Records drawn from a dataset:

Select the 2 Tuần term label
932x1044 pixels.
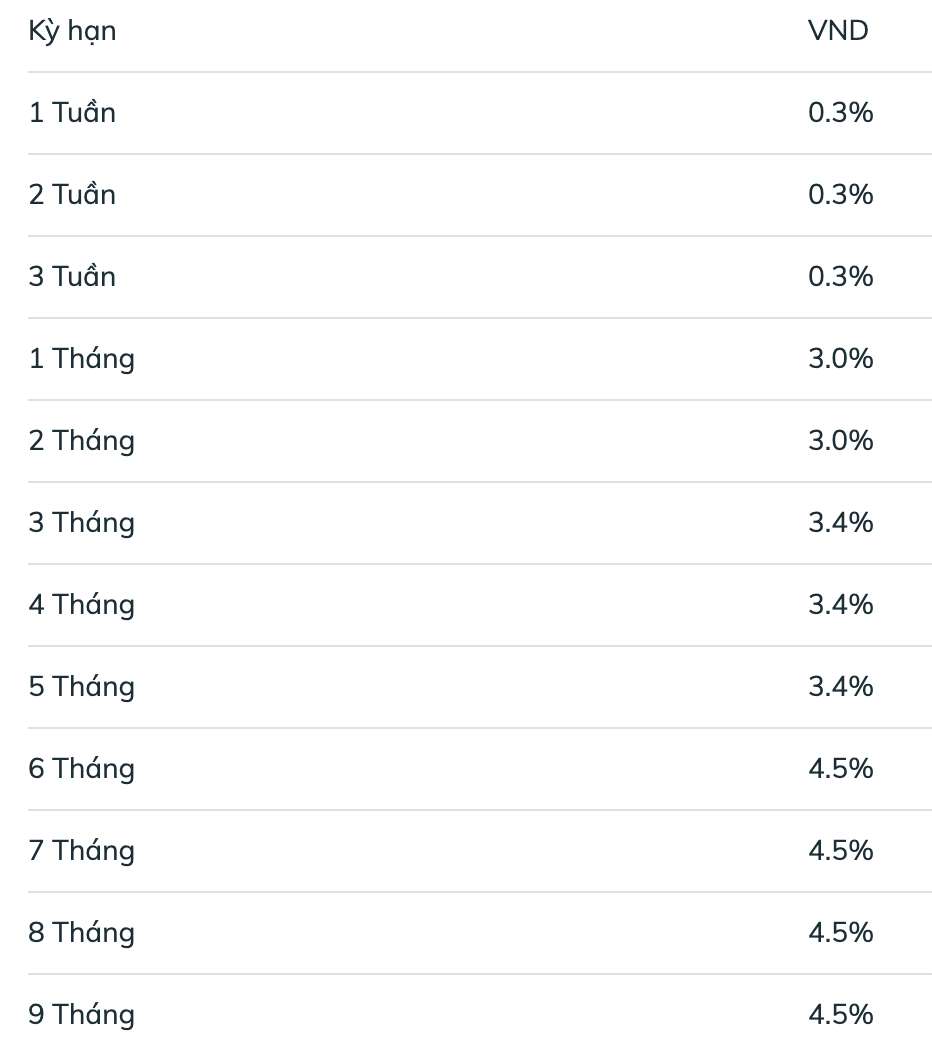72,195
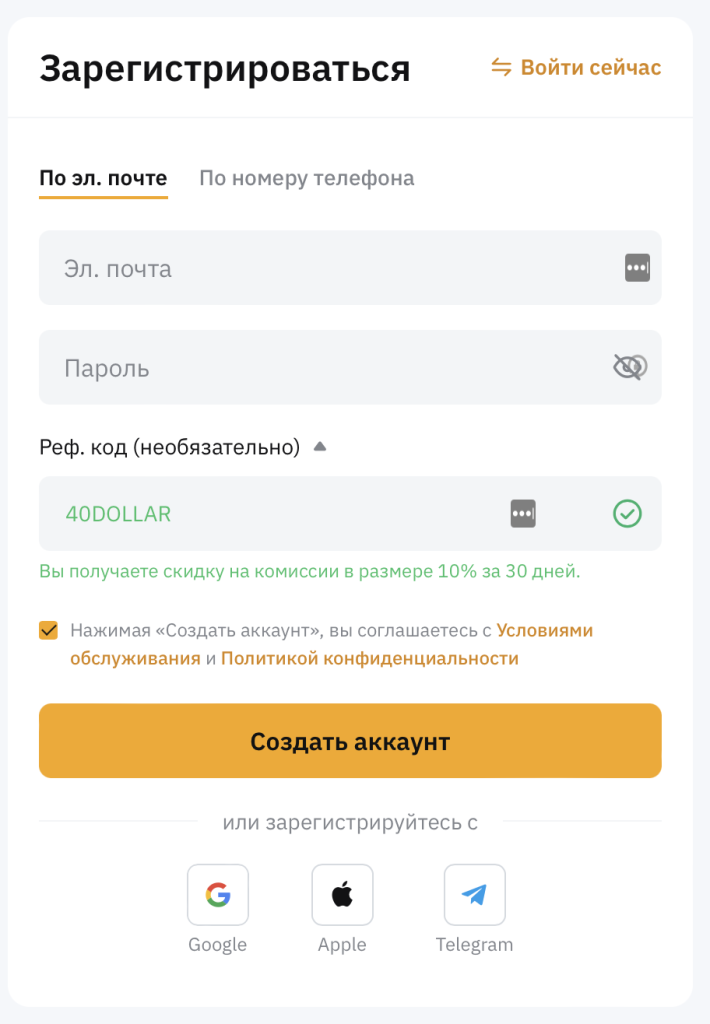This screenshot has height=1024, width=710.
Task: Click the keypad icon in the 40DOLLAR field
Action: coord(522,513)
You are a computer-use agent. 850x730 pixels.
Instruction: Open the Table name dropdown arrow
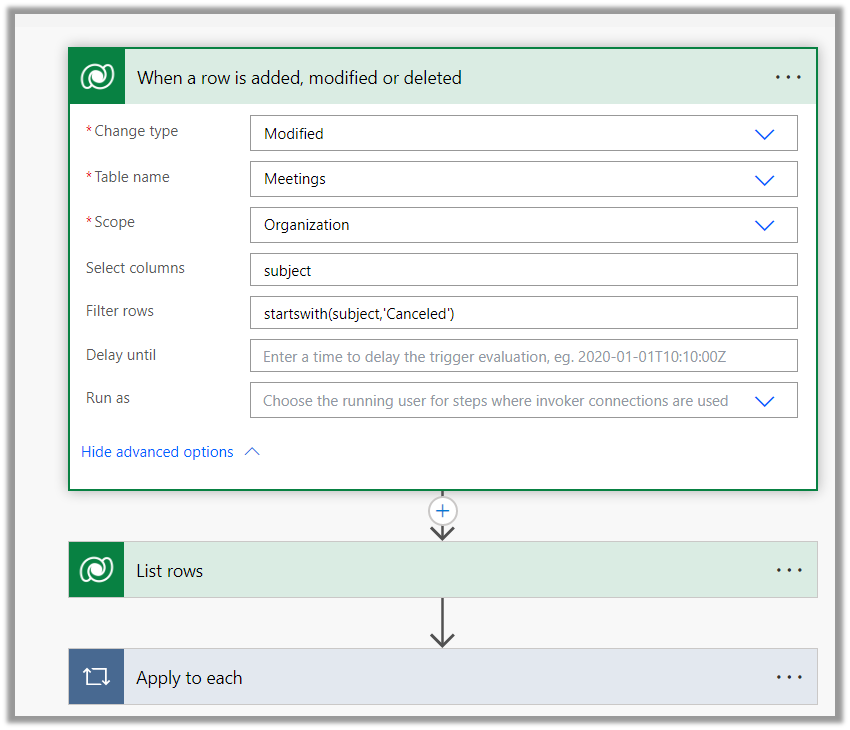(x=764, y=180)
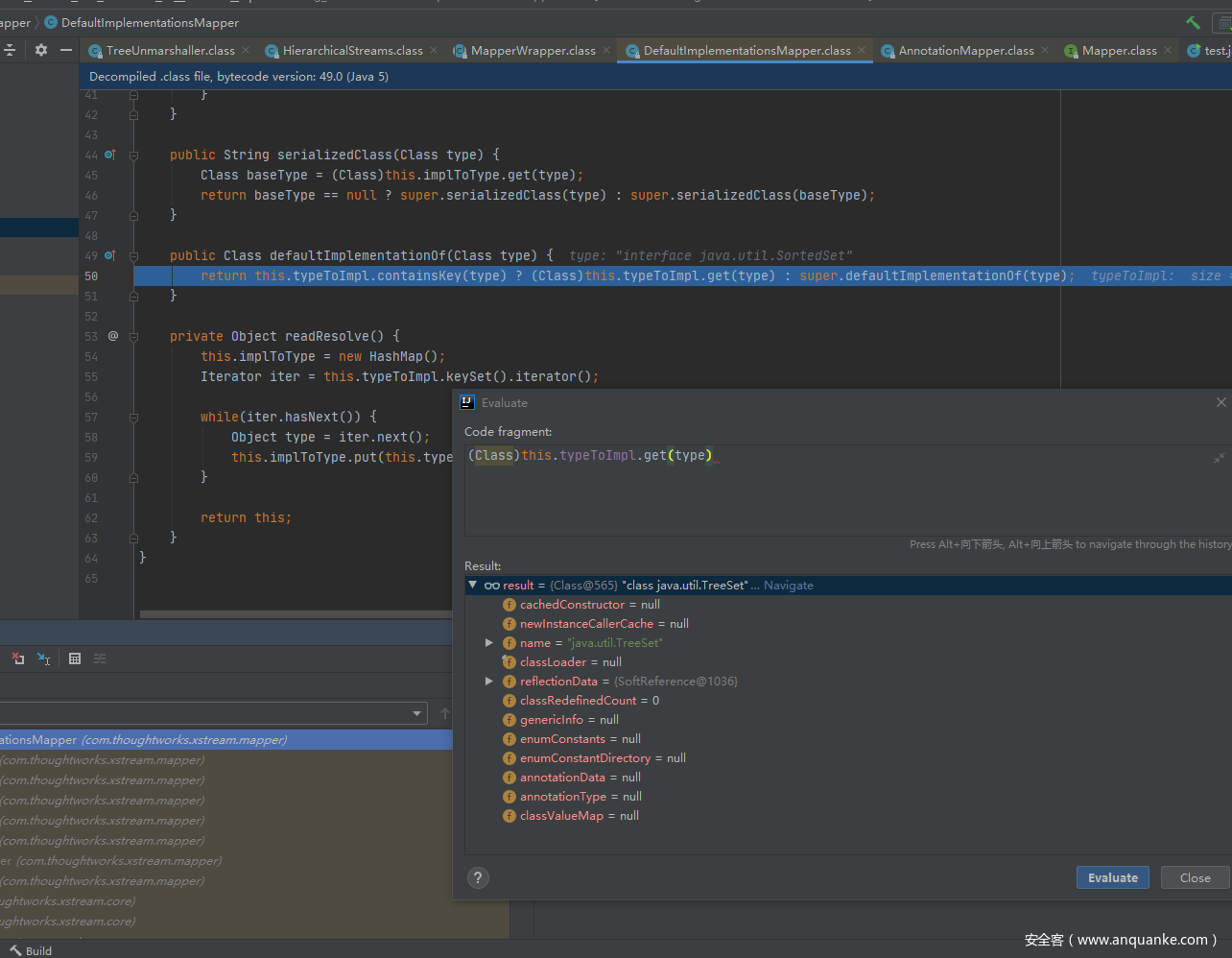This screenshot has height=958, width=1232.
Task: Expand the code fragment editor
Action: (x=1219, y=458)
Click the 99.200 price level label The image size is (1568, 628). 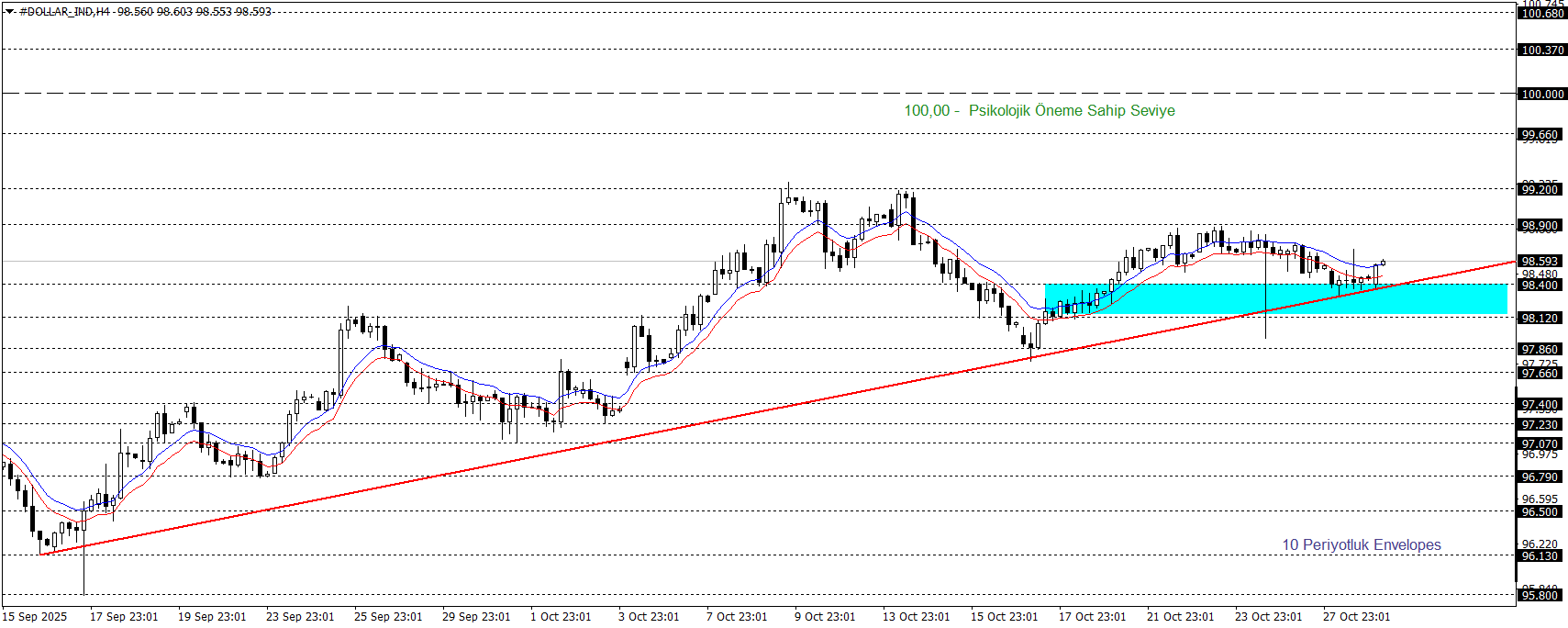[1540, 190]
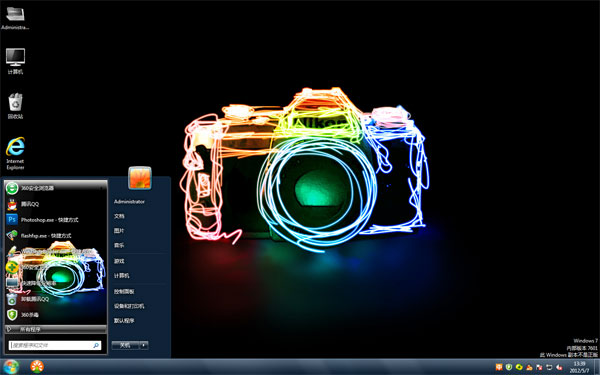The image size is (600, 375).
Task: Focus the search programs and files box
Action: pos(55,345)
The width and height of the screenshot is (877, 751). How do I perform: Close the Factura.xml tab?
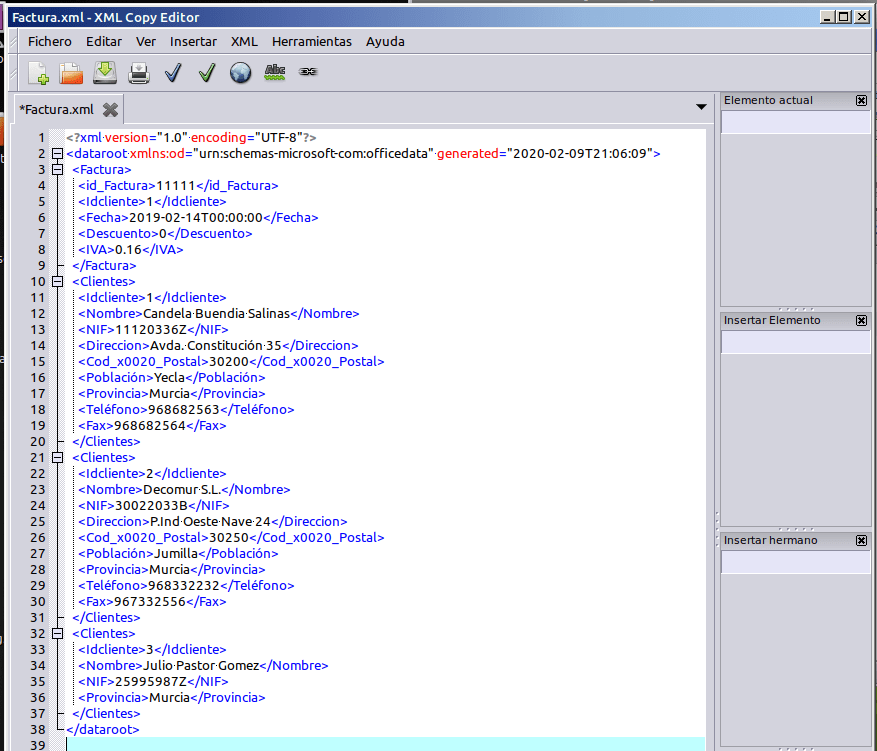click(x=110, y=110)
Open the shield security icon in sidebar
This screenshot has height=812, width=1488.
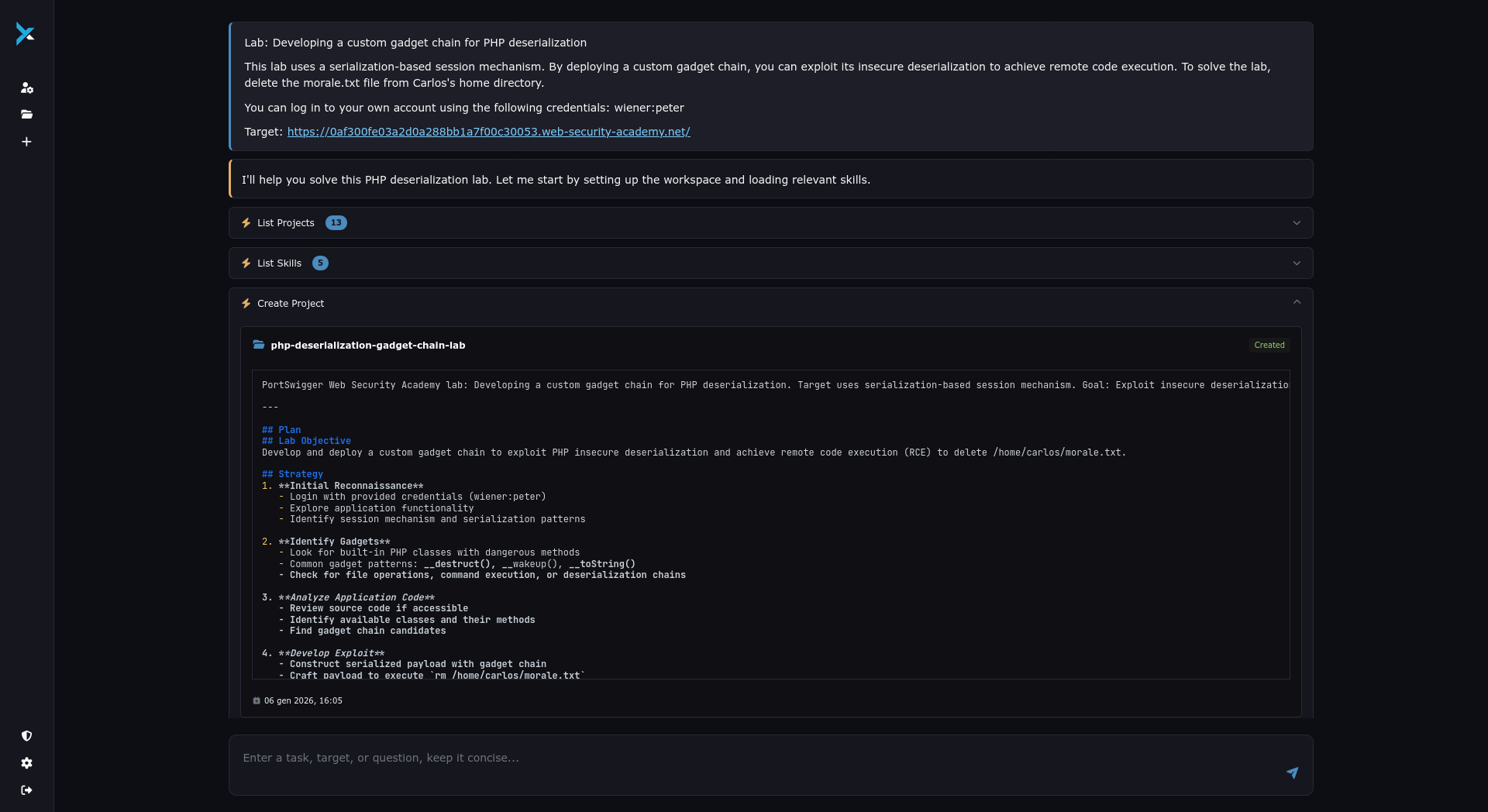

What is expected: Before duplicating, set the pictures aside; then output exactly the lines from the one with "The width and" through the end of the records, and only those.

Written answer:
The width and height of the screenshot is (877, 751). How do I perform: Close the Factura.xml tab?
click(x=110, y=110)
Open the shield security icon in sidebar
This screenshot has height=812, width=1488.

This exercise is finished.